Seattle City Light is staring down another warm winter with lower-than-normal levels of snowpack, which could cut into its surplus electricity revenue.
Seattle City Light is staring down another warm winter with lower-than-normal levels of snowpack, which could cut into its revenue. Seattle City Light

Seattle isn't a place one typically associates with drought. When I first moved here I was told that the most important thing to remember about city orienteering is that Seattle is defined by bodies of water. A few months later, former Star Trek star William Shatner argued that because Seattle is so water-rich someone ought to build a pipeline between Puget Sound and California.

But now that Washington State is being challenged by the worst drought in its recorded history, even a city famous for its rain isn't insulated from the drought's impacts. With another grim outlook for a warm winter with lower-than-normal levels of snowpack, Seattle's electric utility is learning how to deal with new and continuing shocks to the system.

Nearly 90 percent of Seattle's electricity relies on water. More than a third of that power comes from a dam and turbines one mile south of the Canadian border on the Pend Oreille River. About a fifth of that power comes from the Skagit River, part of which is fed by snowmelt.

During a typical July, runoff melting from the winter snowpack generates so much power that Seattle City Light is able to sell a surplus. This year, City Light budgeted $65 million in revenue from surplus energy sales, but the utility ended up buying electricity from other sources in July. A warmer winter also meant that fewer City Light customers spent money on heat. This past winter, City Light estimates it lost $30 million in revenue.

Currently, the utility's net revenue stands at $38.6 million, less than two-thirds of what City Light budgeted for the year. And once again, the utility's staring down another warm winter.

That's not to say that City Light hadn't planned ahead, and it did have a rate stabilization account—a protective measure approved by the city council in 2010—to balance some of the revenue loss. In advance of the summer season, City Light produced and sold record amounts of power in the beginning of the year and stored a higher water level in Ross Lake than it ever had before. "That allowed us to fill the lake to its recreational level in time for summer and we are now drawing on that supply," Scott Thomsen, spokesperson for City Light, said in an e-mail.

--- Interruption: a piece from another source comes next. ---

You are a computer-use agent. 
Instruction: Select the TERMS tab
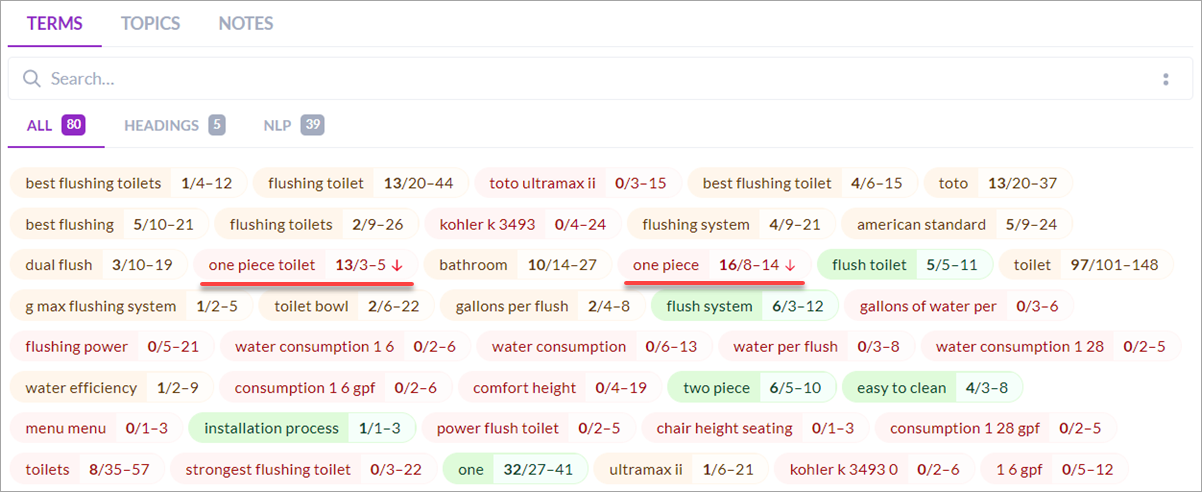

Projections for another year of drought also resemble the climate projections for Seattle post-2050, which is why City Light has partnered with the University of Washington's department of civil and environmental engineering to work on Skagit River streamflow modeling. Much of what the utility learns from the drought can be applied to future conditions. "What we see in these projections is really what we see this year—the snow melting quicker and then a decrease in our runoff," Crystal Raymond, City Light's climate adaptation advisor, said.

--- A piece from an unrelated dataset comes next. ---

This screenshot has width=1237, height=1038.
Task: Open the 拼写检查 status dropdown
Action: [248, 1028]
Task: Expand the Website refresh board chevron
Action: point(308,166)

This year's drought also contributed to Washington's worst wildfire season in state history, and City Light wasn't spared the impact. Wildfire damaged six of City Light's transmission towers, and the utility shut down three dams because of wildfire smoke thick enough to conduct electricity.

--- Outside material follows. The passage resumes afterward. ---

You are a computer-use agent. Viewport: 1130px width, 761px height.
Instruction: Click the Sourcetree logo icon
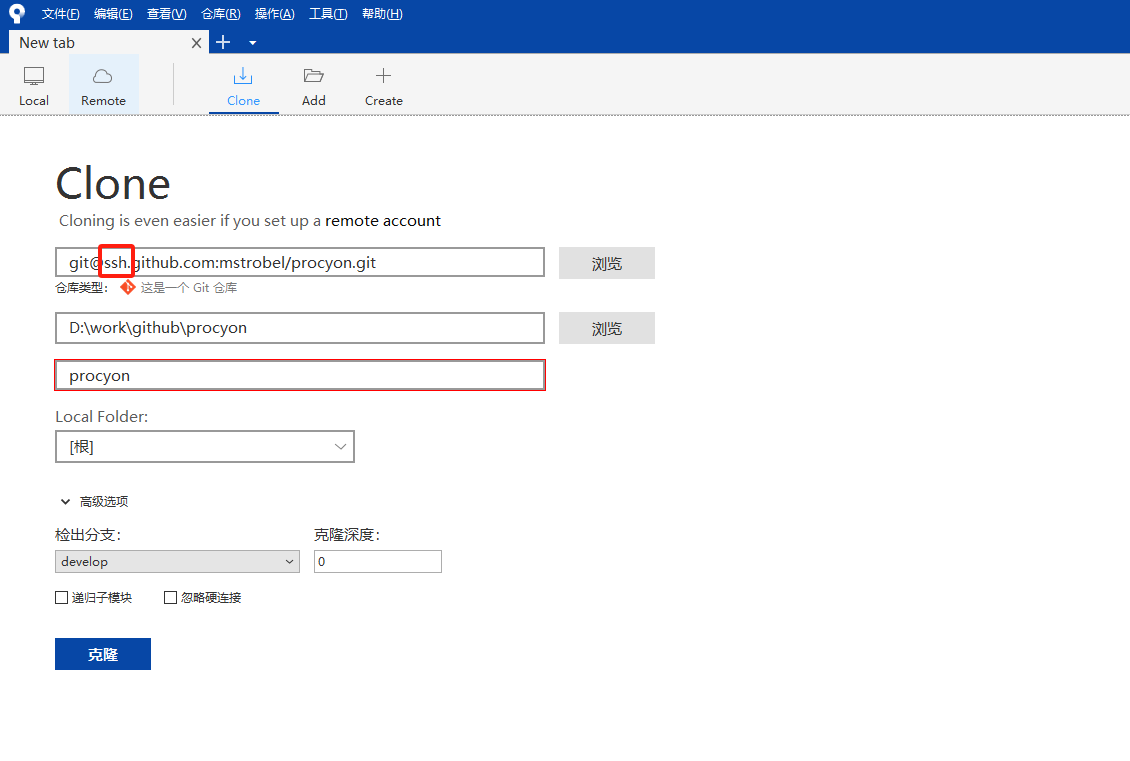point(17,13)
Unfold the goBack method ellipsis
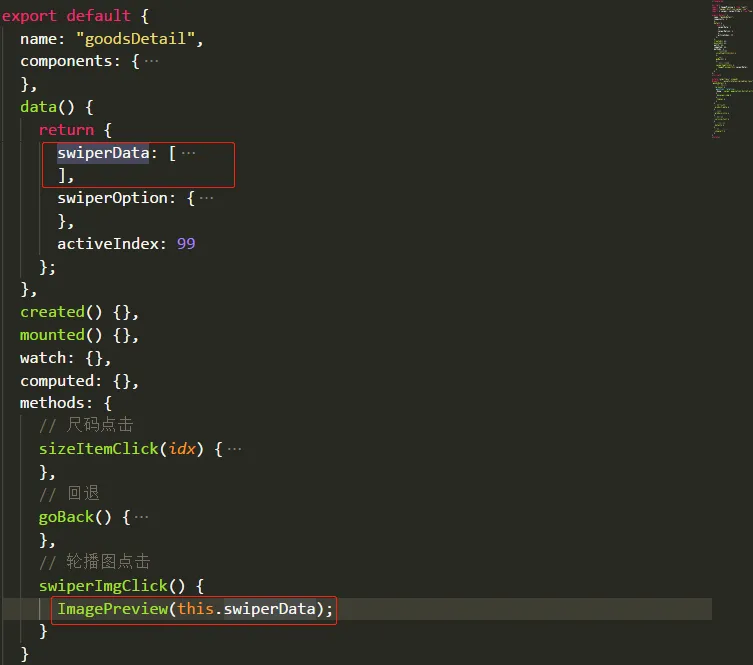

Wildfires are on Raymond's future climate radar, too. "The other thing that we recognize through our climate adaptation and vulnerability assessment process is wildfire risk is expected to increase, so we're looking at things we could do to get more prepared," Raymond said.

But Raymond sees an even larger issue for City Light's traditional power sources that will emerge later in the century. A third of the country's glaciers exist in the North Cascades, and the Skagit River Valley is the most "heavily glaciated" (scientist-speak for "most impacted by local glaciers") in the lower 48 states. Depending on how much we reduce our greenhouse gas emissions, as much as 99 percent of those glaciers could be gone by the end of the century. The 99 percent figure is an upper bound derived from 10 climate models under a "business as usual" (keep doing what we're doing right now) emissions scenario. Under a moderate emissions scenario—with global emissions peaking in 2040 and decreasing after that because of an international climate change commitment—the median percentage of glacier loss is 67 percent by 2099.

More emissions mean significantly more stress—for people, farming, and fish—on Seattle's current electricity sources. "With a higher emissions scenario we're looking at a much different future past 2050," Raymond said.